Kris Mason from MBS Insurance

The IDII price war took place on several fronts, most notably in first-year discounts to policy holder premiums. Laing reckons the practice of enticing clients with cut-price entry deals has not been welcomed by advisers.

“Advisers are fed up with these first-year discounts that shoot up in the second year,” she says. “It just invites churn.”

Kris Mason, a partner at MBS Insurance, says the price movements have made things difficult for advisers.

“The pricing has been bouncing around a lot,” he says. “It leads to a lot of unnecessary work that could otherwise be dedicated to advice and strategy.”

Mason is reluctant to blame insurers, however. He points out that many advisers sell fundamentally on price which leaves the insurers no choice but to compete on that level.

“These insurers are in a tough spot with all sorts of front-end pricing pressure,” Mason says. “They’re kind of damned if they do and damned if they don’t.”

Continuing losses

Insurer Clearview has been a notable detractor of introductory deals and clearance offers, with CEO Simon Swanson saying he is “unapologetic” about not offering first year discounts to new customers in an email sent to advisers on November 26.

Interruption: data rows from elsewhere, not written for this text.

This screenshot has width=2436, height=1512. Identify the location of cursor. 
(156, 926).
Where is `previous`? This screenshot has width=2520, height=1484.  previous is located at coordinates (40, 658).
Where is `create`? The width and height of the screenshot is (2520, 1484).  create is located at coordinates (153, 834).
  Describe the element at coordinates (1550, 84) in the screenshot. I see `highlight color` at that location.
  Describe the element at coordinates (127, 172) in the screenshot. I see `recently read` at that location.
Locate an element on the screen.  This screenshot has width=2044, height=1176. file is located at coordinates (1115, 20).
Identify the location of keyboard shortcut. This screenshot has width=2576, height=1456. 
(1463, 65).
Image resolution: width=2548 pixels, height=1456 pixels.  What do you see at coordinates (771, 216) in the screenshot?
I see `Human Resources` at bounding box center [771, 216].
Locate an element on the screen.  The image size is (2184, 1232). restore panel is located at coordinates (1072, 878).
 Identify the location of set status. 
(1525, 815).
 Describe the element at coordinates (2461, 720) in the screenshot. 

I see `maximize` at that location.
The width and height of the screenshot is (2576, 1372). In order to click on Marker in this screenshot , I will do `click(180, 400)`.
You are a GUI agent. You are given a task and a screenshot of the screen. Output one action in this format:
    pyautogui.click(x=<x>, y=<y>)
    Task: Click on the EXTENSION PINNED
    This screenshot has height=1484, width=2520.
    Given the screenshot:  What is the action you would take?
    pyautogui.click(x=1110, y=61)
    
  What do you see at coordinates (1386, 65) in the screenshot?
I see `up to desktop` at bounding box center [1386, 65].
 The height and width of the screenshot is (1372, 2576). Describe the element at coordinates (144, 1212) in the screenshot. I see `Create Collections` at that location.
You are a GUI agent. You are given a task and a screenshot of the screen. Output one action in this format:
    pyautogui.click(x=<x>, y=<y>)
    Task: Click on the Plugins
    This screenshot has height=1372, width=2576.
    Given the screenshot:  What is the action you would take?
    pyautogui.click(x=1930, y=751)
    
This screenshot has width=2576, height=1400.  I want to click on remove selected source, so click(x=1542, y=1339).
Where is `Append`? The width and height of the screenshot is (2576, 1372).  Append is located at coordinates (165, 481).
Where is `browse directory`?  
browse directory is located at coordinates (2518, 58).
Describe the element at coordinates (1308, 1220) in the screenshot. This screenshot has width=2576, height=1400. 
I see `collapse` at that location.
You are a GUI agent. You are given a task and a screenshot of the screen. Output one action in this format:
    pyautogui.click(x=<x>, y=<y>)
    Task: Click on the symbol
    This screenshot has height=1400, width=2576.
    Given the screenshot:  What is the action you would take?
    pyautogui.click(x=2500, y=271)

“Once the honeymoon period is over… customers are inevitably hit with steep premium increases, particularly for IP,” Swanson said, adding that short-term discounting “makes it difficult for advisers to identify products that represent long-term value.”

The industry has gradually drifted from the principle of ‘insurable interest’, Swanson added, and claimants were actually profiting from “overly generous” terms.

Compounding these issues is that insurers are earning less on the capital they hold due to record low interest rates, which they are obliged to primarily invest in defensive assets such as cash and fixed income.

Some say the real catalyst for APRA’s move, however, was the increasing reluctance of reinsurers to take on risk from the flawed policies direct insurers were providing.

“Reinsurers were particularly badly affected in 2014 initially masking the position of direct insurers,” Rice Warner stated in May. “Now it is evident both groups are struggling with continuing losses.”

One comment on “APRA takes IP insurance into its own hands”
    Jeremy Wright

    It has been very convenient for Life Companies to offer large discounts in year one, as the advisers have borne 70% of the cost, or, in actual dollars, if the discount is $100 then it costs the adviser $70 and the Life Company $30 in year one.
    Considering that the cost is high to bring on new clients, this 70% hit is another body blow that advisers cannot afford.
    Now that we have another Government body getting directly involved, god help us all.
    The one lesson to take heed of, is the Government and all the associated Agencies and Public Servants who have been and are currently involved in the Life Insurance sector, including the direction they have taken us, clearly have little understanding and their cure has been much worse than the purported issues.
    The solution has always been simple with regard to the Life Insurance sector and not one Government body has bothered to look into it, the FPA and AFA did very little and to this day still have got it wrong, with the entire Life Insurance Industry now in a chaotic state, that was totally preventable.